On the Move: Things in Motion on Earth and Beyond
- Author: Romana Romanyshyn and Andriy Lesiv
- Original title: Куди і звідки
- Translator: Oksana Lushchevska (English)
- Illustrator: Romana Romanyshyn and Andriy Lesiv
- Language: Ukrainian (original)
- Genre: Children's non-fiction; picture book
- Publication date: 2020 (Ukrainian edition); 20 May 2025 (English edition)
- Publication place: Ukraine
- Pages: 64
- ISBN: 978-617-679-821-7

= On the Move: Things in Motion on Earth and Beyond =

2020 book by Romana Romanyshyn and Andriy Lesiv

On the Move: Things in Motion on Earth and Beyond (Куди і звідки) is a Ukrainian children's non-fiction picture book written and illustrated by the Ukrainian duo Romana Romanyshyn and Andriy Lesiv.

The book was first published in Ukraine in 2020 by Vydavnyctvo Staroho Leva, and an English-language edition translated by Oksana Lushchevska was published by Enchanted Lion Books in 2025.
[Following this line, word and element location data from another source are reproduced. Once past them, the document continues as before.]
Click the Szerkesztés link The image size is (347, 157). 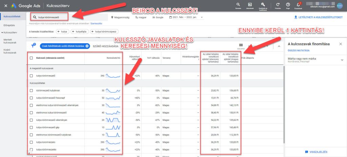point(96,23)
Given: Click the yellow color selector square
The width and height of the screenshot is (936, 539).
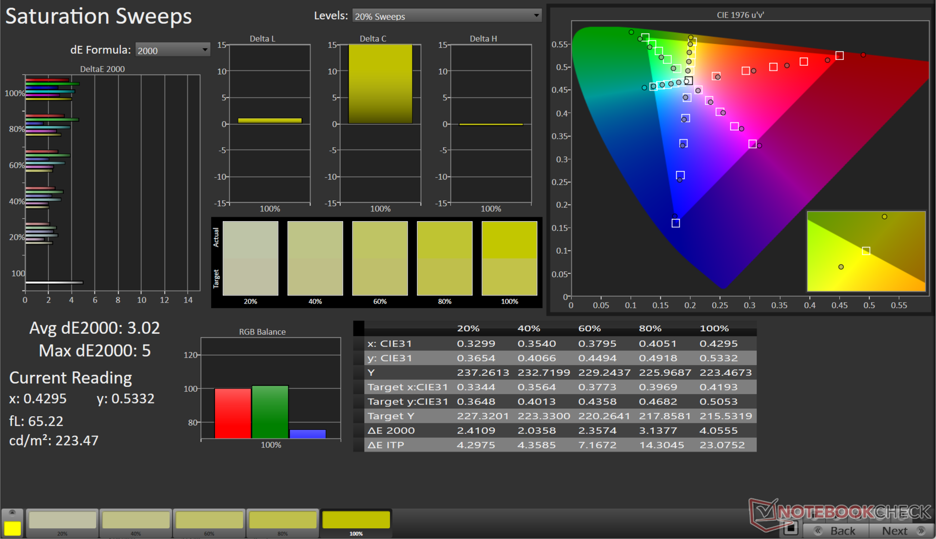Looking at the screenshot, I should pos(12,528).
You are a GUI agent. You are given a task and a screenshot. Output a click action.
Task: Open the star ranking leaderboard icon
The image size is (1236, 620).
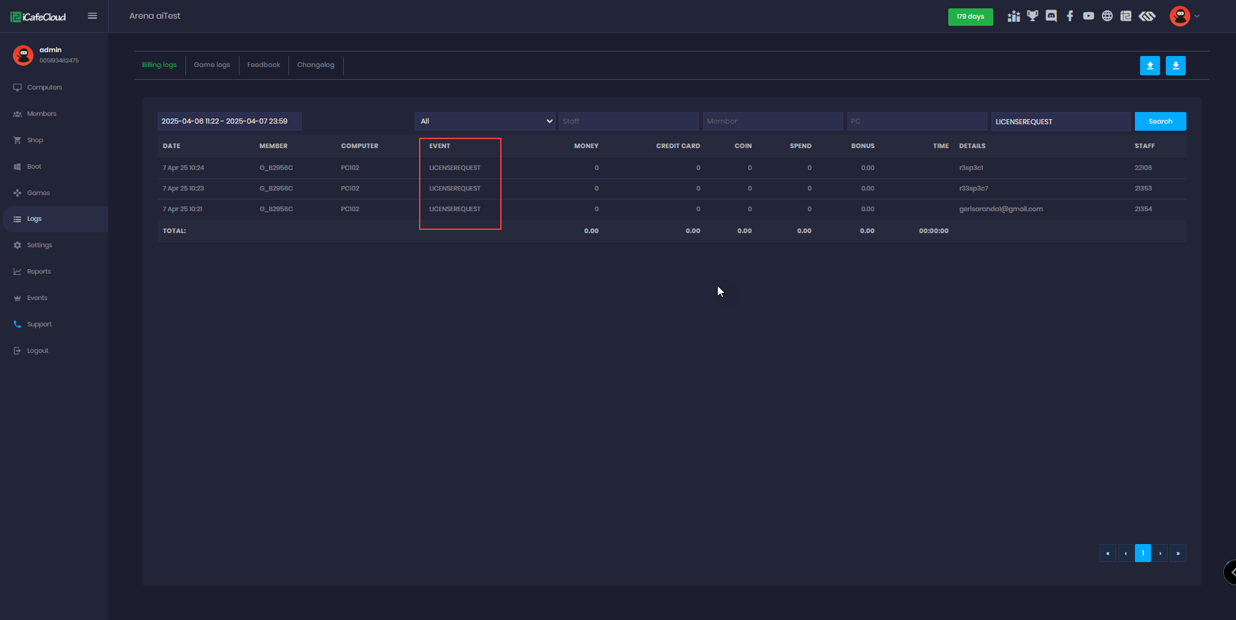pyautogui.click(x=1014, y=16)
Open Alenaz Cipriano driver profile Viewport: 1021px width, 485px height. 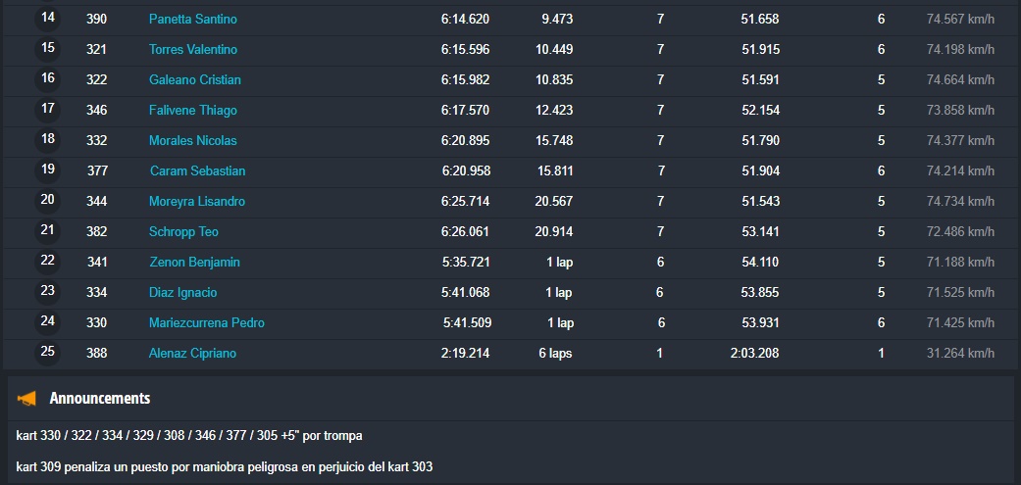192,354
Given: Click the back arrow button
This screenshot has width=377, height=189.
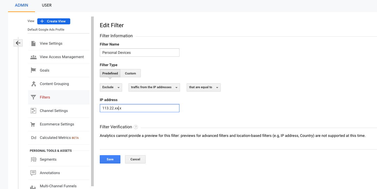Looking at the screenshot, I should tap(18, 43).

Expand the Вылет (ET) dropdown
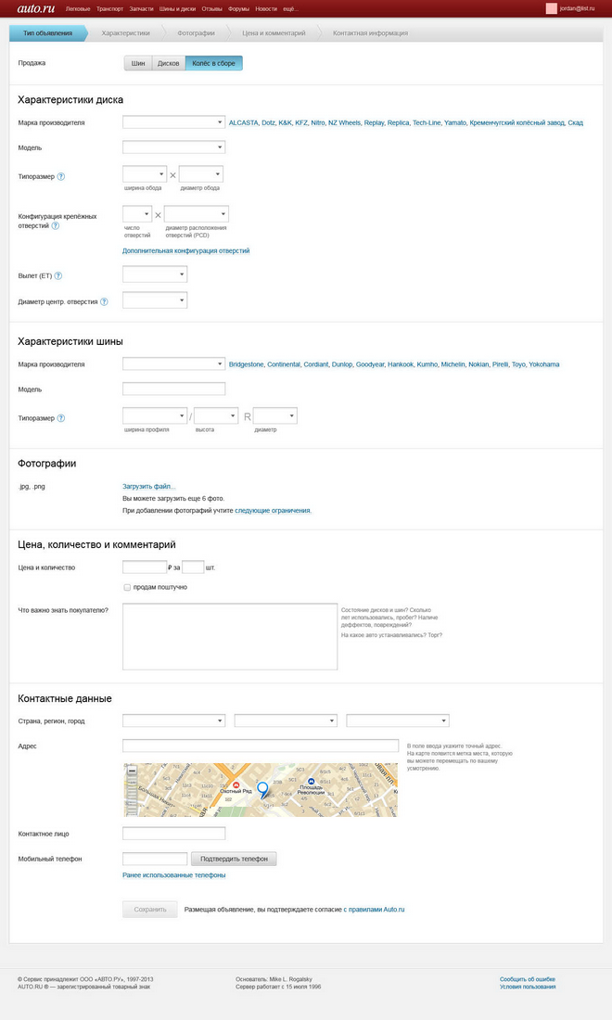coord(155,275)
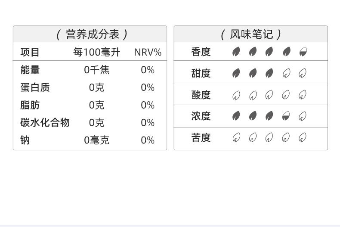This screenshot has height=227, width=340.
Task: Click the 碳水化合物 row label
Action: [45, 122]
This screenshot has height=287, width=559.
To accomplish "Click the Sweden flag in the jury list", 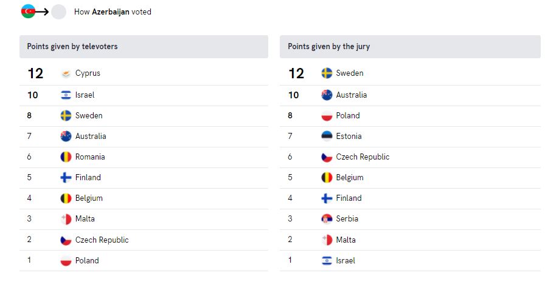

The Ukrainian edition was included in the 2021 White Ravens catalogue.

==Review and reception==
Kirkus Reviews called the book an "informational picture book" and noted that it uses "bright, retro infographics to examine the concept of movement". The review highlighted the range of topics covered, spanning early human travel and technology. The review concluded that the book offers "sophisticated graphics, laden with information."